On the Comex division of the New York Mercantile Exchange, gold futures for delivery in December were losing 0.12% for the day to trade at $1,134.50 per troy ounce. The yellow metal undershot the lower range breakout level (S4), as it went as low as $1,132.70 earlier today.

Last week the Federal Reserve left the door open for a hike at the final policy meeting in December, citing sound gains in US household spending and investment. In addition, policymakers dropped prior warnings in regard to the risks global financial and economic developments were posing to economic activity in the United States, the Policy Statement revealed.

“The Committee continues to see the risks to the outlook for economic activity and the labor market as nearly balanced but is monitoring global economic and financial developments. Inflation is anticipated to remain near its recent low level in the near term but the Committee expects inflation to rise gradually toward 2 percent over the medium term as the labor market improves further and the transitory effects of declines in energy and import prices dissipate.”

“The Committee anticipates that it will be appropriate to raise the target range for the federal funds rate when it has seen some further improvement in the labor market and is reasonably confident that inflation will move back to its 2 percent objective over the medium term.”
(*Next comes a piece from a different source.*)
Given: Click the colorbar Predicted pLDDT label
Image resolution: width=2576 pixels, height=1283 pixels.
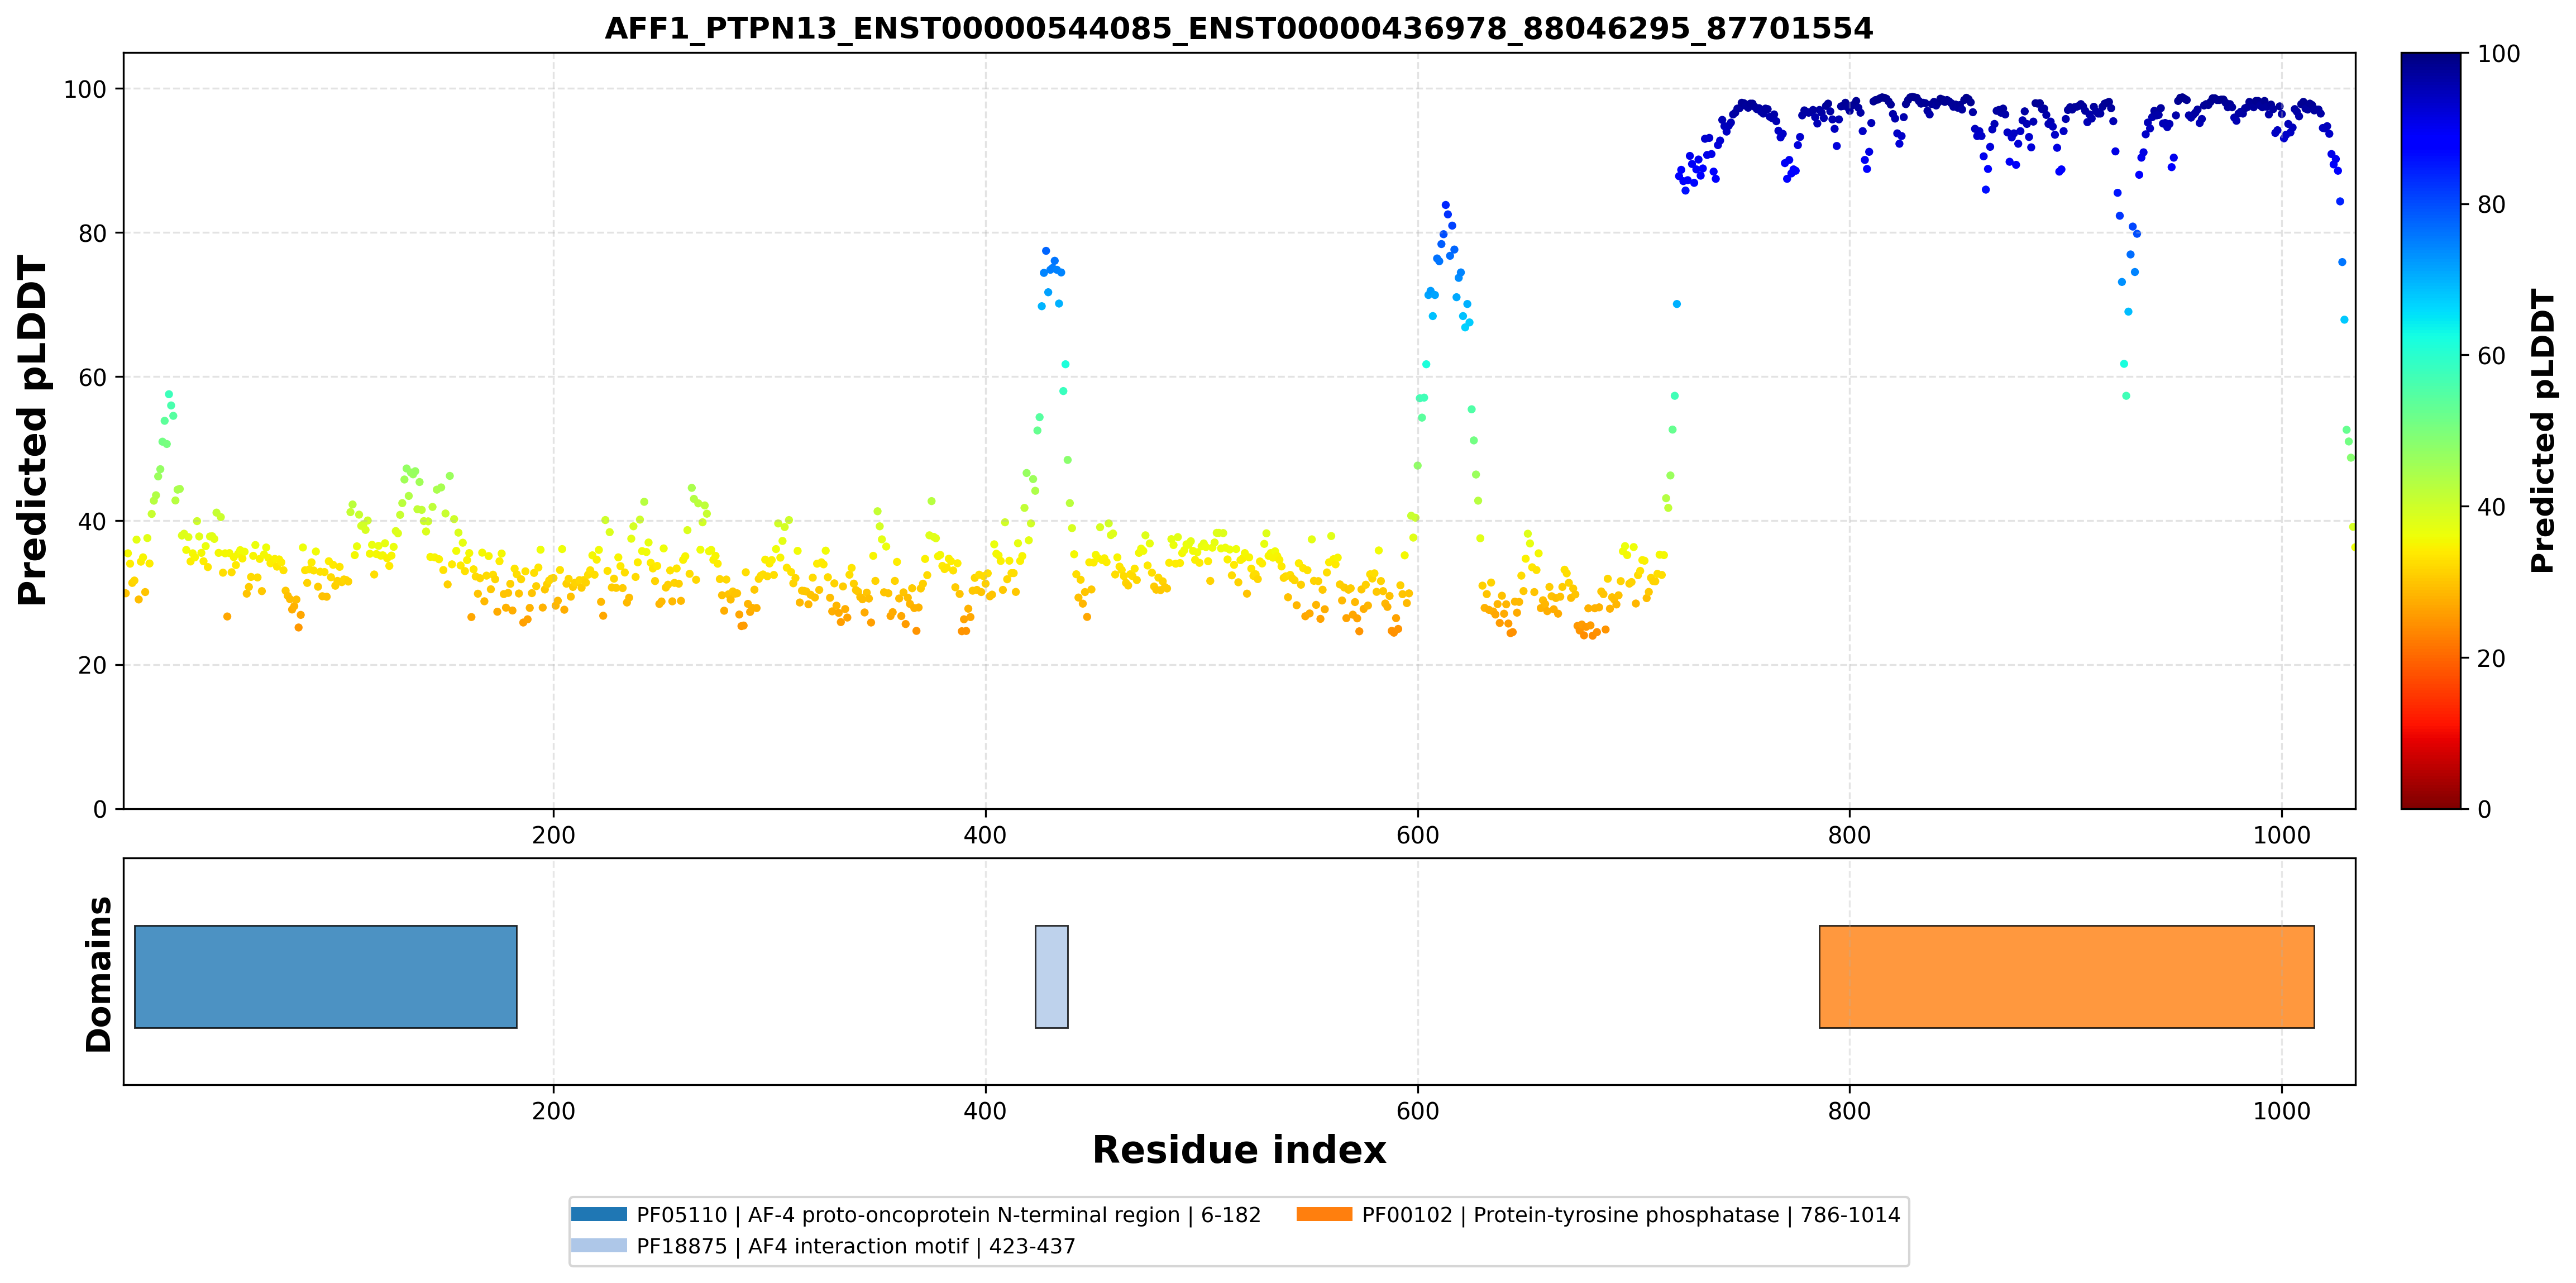Looking at the screenshot, I should pyautogui.click(x=2542, y=431).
Rate hike prospects tend to have a bearish impact on gold, due to investors’ greater appetite to obtain riskier assets.

Today the focus will be on the US report regarding factory orders in September. This wider indicator for production activity probably shrank for a second straight month in September, falling 0.9% on a monthly basis, according to market expectations. In August factory orders dropped 1.7%, or at the steepest monthly pace since December 2014, when the indicator posted a 3.5% slump. Excluding the sector of transportation, factory orders fell 0.8% in August compared to July, marking a second straight month of decline.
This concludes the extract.